Note: Note: The Main Entity drop-down list includes only primary entities. However, access to secondary entities (for example Session Start and Session End) can be done through its corresponding primary entity (for example, Session for Session Start and Session End).


By default, query data is sorted in ascending order by attribute value, with the sort keys ordered as the attributes appear in the query. Aliases are ignored for sorting purposes. The actual data values are always used for sorting. Attributes for which values are computed by the query (Count, Min, Max, or Avg) cannot be sorted.
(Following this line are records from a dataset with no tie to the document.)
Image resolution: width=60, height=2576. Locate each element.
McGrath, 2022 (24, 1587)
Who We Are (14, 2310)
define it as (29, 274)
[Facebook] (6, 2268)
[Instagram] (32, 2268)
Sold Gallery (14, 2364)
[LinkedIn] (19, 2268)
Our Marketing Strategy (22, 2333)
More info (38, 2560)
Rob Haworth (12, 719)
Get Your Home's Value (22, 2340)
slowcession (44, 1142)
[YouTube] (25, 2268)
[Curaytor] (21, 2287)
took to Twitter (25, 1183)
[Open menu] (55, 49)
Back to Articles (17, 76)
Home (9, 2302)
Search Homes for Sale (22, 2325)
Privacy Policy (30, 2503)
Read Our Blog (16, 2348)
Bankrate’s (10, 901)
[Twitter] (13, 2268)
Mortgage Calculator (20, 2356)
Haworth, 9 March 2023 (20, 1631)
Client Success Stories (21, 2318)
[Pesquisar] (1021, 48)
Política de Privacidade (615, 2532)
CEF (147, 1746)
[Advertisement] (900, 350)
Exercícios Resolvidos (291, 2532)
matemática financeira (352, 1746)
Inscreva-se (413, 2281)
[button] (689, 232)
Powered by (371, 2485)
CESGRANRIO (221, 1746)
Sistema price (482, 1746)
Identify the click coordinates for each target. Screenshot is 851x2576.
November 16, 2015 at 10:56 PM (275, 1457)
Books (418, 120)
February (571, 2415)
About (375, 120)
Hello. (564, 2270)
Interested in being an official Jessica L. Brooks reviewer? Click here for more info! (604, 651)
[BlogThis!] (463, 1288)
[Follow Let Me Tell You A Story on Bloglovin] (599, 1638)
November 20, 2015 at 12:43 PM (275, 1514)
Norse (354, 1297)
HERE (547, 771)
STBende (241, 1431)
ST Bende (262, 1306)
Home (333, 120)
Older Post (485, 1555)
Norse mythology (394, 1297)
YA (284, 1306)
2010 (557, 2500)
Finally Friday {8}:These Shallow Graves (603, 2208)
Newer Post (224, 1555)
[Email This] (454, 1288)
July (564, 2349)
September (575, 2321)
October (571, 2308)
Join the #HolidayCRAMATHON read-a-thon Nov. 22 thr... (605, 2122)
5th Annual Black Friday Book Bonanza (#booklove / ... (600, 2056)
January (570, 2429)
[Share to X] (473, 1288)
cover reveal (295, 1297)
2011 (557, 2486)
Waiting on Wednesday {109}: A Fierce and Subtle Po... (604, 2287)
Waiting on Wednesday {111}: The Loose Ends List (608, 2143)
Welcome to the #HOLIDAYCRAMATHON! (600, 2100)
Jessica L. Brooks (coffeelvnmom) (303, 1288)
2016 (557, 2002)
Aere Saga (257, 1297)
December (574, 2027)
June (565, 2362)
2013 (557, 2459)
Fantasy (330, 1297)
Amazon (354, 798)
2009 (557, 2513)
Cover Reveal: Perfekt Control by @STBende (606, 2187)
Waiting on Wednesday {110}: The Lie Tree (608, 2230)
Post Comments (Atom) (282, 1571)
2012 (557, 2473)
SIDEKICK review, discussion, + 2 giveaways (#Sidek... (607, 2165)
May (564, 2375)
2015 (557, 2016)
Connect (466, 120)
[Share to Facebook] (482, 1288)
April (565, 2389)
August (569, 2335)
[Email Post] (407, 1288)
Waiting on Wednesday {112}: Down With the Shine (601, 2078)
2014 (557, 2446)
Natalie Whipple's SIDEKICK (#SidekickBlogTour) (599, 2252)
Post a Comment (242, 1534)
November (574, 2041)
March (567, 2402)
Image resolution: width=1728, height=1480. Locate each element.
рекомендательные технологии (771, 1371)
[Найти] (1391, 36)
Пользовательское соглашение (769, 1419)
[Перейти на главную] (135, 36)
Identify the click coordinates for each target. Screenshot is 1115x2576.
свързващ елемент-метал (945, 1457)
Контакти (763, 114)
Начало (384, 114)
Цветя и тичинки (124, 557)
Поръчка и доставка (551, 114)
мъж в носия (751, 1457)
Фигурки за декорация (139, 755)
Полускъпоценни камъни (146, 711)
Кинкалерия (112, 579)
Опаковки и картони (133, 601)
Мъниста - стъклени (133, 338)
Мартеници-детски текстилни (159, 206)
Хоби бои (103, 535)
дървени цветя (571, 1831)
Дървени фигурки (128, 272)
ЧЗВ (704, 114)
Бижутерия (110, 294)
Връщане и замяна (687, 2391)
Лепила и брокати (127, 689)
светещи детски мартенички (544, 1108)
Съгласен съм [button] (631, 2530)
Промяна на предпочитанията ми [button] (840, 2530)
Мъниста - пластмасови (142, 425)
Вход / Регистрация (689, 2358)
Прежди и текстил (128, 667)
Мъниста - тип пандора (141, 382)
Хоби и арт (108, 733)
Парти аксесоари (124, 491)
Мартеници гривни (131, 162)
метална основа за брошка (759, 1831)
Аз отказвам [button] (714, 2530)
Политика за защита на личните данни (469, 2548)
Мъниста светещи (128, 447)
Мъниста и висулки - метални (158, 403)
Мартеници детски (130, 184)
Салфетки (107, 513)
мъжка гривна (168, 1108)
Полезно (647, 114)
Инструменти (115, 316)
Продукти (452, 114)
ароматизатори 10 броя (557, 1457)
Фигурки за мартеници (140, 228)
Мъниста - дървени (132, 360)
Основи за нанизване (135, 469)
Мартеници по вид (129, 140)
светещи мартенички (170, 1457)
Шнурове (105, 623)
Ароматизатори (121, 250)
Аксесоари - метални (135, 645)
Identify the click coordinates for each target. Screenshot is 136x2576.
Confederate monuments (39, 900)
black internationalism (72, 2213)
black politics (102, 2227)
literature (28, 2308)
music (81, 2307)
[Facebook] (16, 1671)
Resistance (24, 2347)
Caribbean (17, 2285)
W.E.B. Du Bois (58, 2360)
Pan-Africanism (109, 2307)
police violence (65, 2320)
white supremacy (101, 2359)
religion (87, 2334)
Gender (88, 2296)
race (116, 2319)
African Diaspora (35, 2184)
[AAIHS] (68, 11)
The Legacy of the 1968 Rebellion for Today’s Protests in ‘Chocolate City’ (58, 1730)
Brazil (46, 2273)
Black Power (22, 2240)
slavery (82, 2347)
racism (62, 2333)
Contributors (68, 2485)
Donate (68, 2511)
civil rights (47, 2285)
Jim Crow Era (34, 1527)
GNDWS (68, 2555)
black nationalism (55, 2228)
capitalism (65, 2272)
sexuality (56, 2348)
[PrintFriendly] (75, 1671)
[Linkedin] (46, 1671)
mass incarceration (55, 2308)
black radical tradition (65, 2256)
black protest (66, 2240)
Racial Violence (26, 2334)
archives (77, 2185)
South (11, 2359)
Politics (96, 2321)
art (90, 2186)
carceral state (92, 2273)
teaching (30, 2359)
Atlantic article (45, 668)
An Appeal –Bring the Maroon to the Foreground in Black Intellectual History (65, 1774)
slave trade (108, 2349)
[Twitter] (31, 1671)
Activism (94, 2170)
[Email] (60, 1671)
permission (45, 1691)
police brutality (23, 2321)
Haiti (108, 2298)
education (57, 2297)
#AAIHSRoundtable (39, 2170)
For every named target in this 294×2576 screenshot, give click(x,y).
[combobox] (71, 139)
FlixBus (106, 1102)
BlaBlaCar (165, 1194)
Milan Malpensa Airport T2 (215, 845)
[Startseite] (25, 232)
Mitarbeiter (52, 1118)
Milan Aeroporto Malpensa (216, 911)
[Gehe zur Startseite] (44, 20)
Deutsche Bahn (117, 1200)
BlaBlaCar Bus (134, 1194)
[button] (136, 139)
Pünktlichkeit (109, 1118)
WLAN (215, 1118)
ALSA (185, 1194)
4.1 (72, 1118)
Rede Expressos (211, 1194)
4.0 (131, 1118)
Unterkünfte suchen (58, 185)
To change the default sort order:

  1. Check the Order-by check box.
  2. Enter a number for Sort Rank (1 is the most major sort key).
  3. Optionally, check the Descend check box to sort the values of that attribute in descending sequence.

The last column of a tabular report is a count of main entity occurrences. To sort on this count in descending sequence (in other words, listing the greatest number occurrences first), mark the Sorted by occurrences check box.


A timestamp (lowercase t) is a data type containing a combined date-and-time value, which when printed displays in the format yyyy-mm-dd hh:mm:ss (for example, 2012-07-17 15:40:25). When creating or editing a query, most attributes with a timestamp data type display with a clock icon in the Entity List panel.

A Timestamp (uppercase T) is an attribute defined in many entity types, containing the time that the entity was last updated. For many timestamp attributes, you can print the date, time, weekday or year components separately, by referencing additional Timestamp attributes (Date, Time Weekday, or Year).